* _SET EXERCISE_
Gather every line of the material that contains the string "text", matching case exactly, and copy each of those lines.

::::::

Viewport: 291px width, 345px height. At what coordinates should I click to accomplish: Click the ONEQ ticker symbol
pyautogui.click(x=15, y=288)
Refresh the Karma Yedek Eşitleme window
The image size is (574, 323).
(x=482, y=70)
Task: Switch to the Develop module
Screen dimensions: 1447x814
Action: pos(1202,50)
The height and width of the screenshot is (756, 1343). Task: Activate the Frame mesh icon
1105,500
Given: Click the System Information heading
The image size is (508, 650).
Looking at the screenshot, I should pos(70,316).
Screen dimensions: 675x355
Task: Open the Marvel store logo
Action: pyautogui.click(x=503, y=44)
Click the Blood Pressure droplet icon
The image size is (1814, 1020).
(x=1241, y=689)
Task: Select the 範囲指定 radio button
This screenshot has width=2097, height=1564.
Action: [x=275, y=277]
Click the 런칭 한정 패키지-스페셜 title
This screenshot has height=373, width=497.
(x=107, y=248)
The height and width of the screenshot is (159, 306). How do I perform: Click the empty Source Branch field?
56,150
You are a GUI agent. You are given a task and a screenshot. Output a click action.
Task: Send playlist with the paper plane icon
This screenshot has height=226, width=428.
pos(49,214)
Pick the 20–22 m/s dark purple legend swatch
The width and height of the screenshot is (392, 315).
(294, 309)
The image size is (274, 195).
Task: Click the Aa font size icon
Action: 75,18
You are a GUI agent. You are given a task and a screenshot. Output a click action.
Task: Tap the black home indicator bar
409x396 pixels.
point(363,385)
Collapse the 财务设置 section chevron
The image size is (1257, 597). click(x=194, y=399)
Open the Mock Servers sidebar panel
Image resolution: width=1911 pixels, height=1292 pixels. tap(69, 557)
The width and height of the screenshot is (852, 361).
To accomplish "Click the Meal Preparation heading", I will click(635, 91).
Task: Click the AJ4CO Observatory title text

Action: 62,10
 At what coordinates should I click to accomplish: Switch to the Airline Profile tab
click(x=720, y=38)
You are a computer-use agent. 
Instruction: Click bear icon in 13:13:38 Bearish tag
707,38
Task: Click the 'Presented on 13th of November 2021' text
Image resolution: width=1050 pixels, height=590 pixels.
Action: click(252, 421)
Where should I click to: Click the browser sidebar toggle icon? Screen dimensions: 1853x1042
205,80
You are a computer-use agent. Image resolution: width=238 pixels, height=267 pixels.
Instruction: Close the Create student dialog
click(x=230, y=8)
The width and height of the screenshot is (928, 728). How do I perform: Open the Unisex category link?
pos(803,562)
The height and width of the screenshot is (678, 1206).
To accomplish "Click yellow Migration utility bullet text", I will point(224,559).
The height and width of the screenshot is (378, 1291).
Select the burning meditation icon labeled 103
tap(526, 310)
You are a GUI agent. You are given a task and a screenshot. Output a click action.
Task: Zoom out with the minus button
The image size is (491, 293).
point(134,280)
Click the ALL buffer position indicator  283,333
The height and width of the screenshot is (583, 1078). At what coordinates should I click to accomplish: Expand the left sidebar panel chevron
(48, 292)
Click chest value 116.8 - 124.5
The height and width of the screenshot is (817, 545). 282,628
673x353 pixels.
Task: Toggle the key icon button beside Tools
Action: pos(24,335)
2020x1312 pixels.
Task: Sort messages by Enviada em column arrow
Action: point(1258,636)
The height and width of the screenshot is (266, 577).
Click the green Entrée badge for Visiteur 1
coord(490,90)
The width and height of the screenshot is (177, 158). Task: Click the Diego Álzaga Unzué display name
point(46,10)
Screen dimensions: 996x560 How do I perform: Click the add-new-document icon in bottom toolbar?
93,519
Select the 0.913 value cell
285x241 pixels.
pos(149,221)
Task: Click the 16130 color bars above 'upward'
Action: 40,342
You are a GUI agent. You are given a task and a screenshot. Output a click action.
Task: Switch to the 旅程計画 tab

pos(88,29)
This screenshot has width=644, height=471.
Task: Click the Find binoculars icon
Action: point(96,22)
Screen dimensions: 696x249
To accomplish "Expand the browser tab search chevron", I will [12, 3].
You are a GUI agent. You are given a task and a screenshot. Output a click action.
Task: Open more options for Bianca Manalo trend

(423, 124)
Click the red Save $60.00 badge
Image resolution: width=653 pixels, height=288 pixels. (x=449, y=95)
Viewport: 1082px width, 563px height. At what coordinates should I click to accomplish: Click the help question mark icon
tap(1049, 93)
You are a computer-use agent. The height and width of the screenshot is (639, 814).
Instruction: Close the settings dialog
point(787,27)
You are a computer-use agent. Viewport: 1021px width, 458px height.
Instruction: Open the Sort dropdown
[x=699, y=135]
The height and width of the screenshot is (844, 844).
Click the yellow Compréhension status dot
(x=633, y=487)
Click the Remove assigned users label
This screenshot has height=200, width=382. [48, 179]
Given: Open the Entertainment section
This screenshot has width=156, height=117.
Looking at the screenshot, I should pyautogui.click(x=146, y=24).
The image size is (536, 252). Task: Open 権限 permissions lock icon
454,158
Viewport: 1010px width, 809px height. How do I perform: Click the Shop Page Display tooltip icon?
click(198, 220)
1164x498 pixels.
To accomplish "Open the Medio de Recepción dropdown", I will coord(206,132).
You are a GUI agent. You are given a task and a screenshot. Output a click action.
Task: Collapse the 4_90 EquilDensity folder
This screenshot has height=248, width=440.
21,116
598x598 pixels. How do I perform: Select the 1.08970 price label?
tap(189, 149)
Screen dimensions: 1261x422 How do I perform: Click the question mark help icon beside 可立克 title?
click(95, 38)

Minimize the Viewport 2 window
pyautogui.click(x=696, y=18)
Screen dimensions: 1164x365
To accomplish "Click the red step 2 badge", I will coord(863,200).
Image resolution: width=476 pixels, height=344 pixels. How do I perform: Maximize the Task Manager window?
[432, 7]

::::::

* _EXERCISE RESPONSE_
Task: Click the AJ4CO Observatory title text
Task: Click the 'Presented on 13th of November 2021' text
To accomplish "Click yellow Migration utility bullet text", I will point(224,559).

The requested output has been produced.